After the third time the conversation ends poorly, Sherlock has learned: John Watson does not cut her hair for Sherlock Holmes.

Notes:

(See the end of the work for notes.)

Work Text:

Sherlock’s hair is beyond saving. Her long, thick curls suffered too much while she was away. She hadn’t cut her hair once over the course of those two years, but she had dyed it several times in several shades, and even done a home reverse perm in a dirty Parisian hotel sink to try and straighten out her too-distinctive curls. But really, it was Serbia that ruined it – clumps torn out in the underbrush as she ran, hunks hacked off by her captors. Even if she hadn’t damaged her hair so severely with her disguises, Serbia would have been enough. So when she returns to London – finally, finally – and Mycroft brings in a hairdresser, there is only one thing to do: cut it all off.

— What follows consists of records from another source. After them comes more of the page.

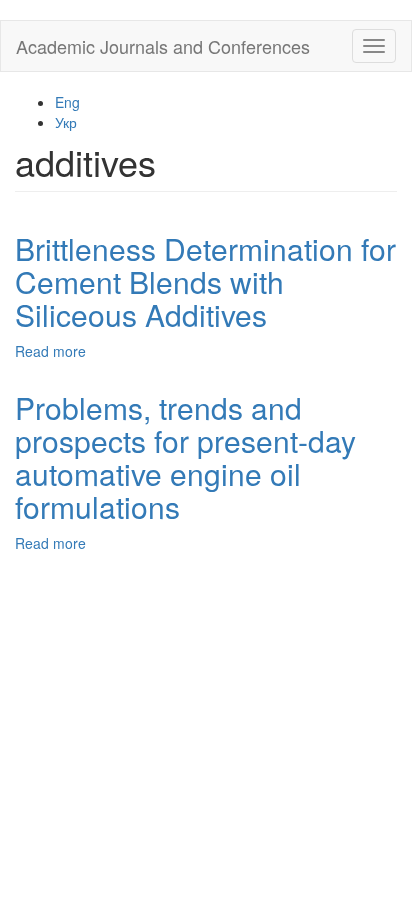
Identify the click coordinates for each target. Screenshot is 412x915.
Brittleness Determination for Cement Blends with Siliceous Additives (205, 281)
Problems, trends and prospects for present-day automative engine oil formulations (185, 457)
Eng (67, 102)
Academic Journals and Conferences (163, 46)
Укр (66, 122)
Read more (50, 351)
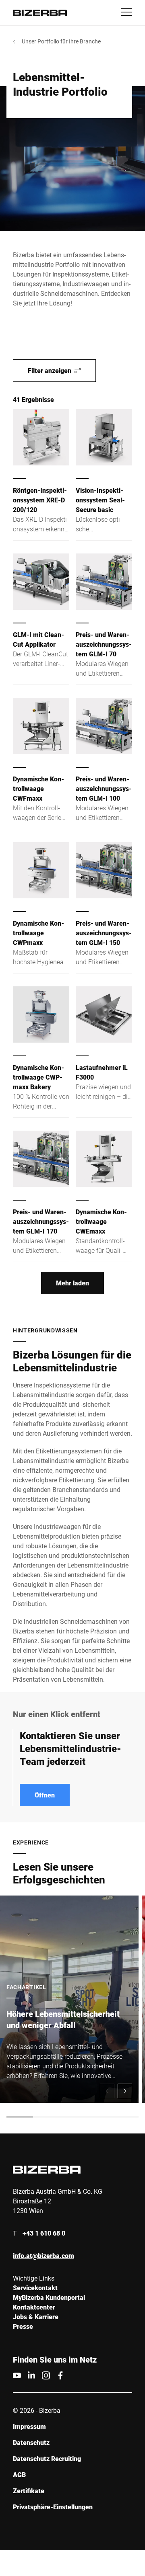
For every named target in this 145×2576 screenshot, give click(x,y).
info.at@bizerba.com (43, 2255)
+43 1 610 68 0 (44, 2233)
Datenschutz (31, 2442)
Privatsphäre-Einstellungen (53, 2506)
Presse (23, 2326)
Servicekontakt (35, 2287)
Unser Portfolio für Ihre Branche (61, 41)
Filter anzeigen (49, 370)
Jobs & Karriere (35, 2316)
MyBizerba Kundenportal (49, 2297)
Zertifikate (28, 2490)
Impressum (29, 2426)
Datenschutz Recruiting (47, 2458)
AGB (19, 2474)
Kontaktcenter (34, 2307)
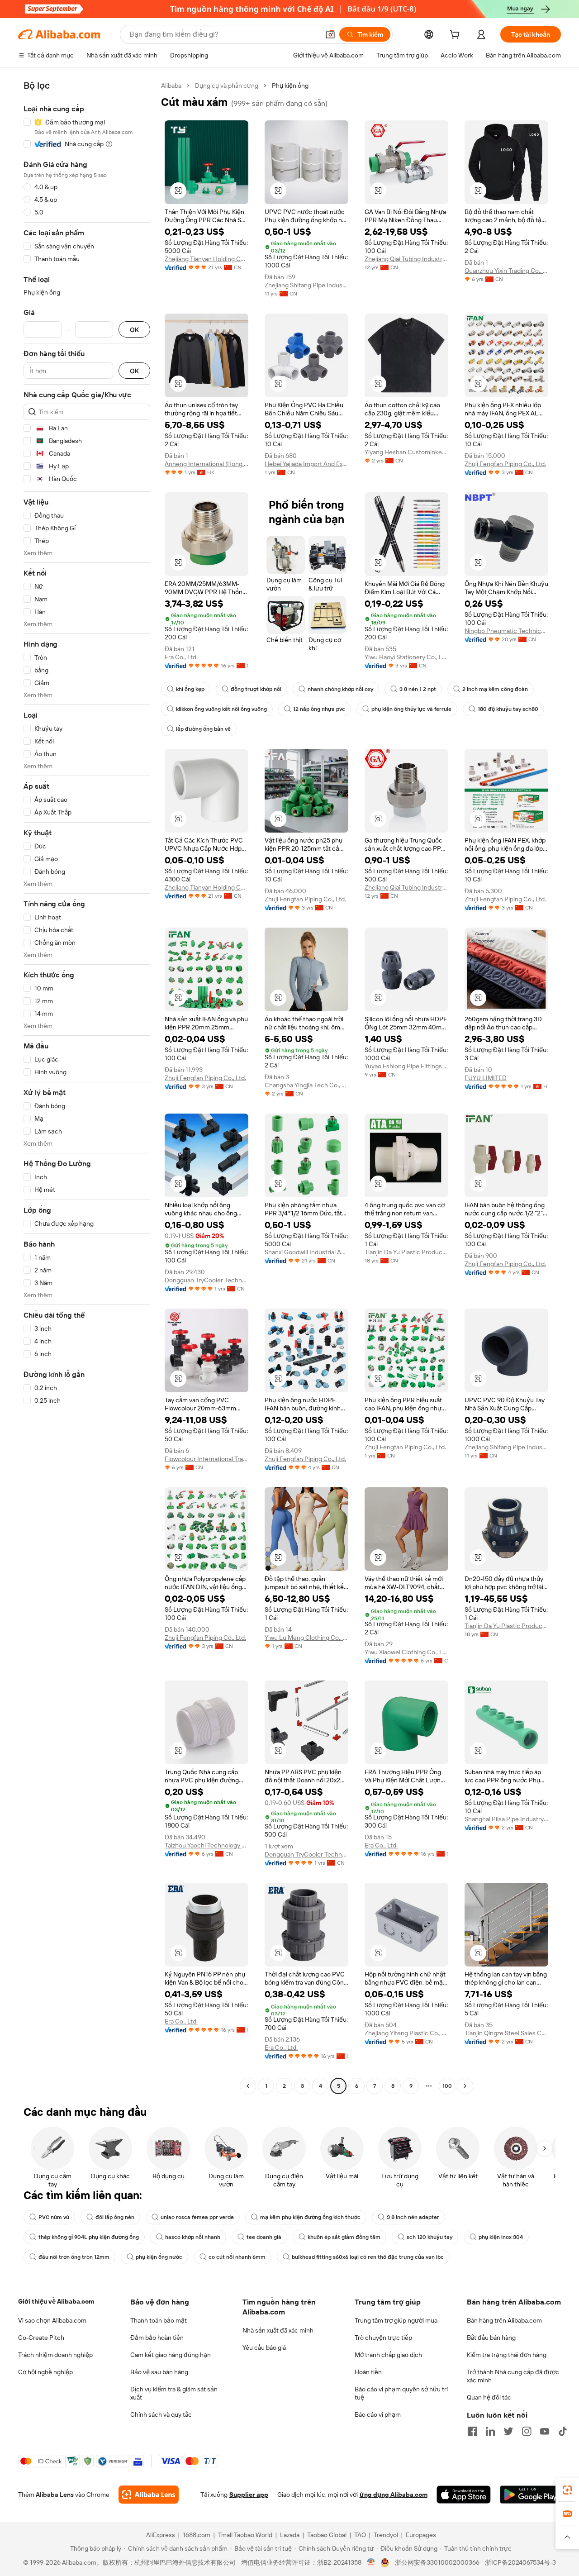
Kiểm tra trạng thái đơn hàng (506, 2354)
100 (447, 2086)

The result barely covers her ears and has a tendency to frizz up without the length weighing it down. Still, with some styling, it looks nice, Sherlock thinks – nice enough to see John. In fact, it’s a lot closer to the style John wears her hair in. With similar short haircuts, they’re bound to have more people thinking they’re a couple now – Sherlock rolls her eyes at the idiocy of the general public, even as the thought sends a little thrill down her spine. But she knows what John will have to say about those assumptions.

Except maybe she doesn’t, because she walks into the restaurant Mycroft named and hardly recognizes John, who is sitting across from a handsome man and has hair down to her shoulders.

The new hair doesn’t suit her at all. It elongates her face, and her jaw is the wrong shape for those layers, and – and somehow, Sherlock had completely neglected to consider that these past two years might have changed John, too.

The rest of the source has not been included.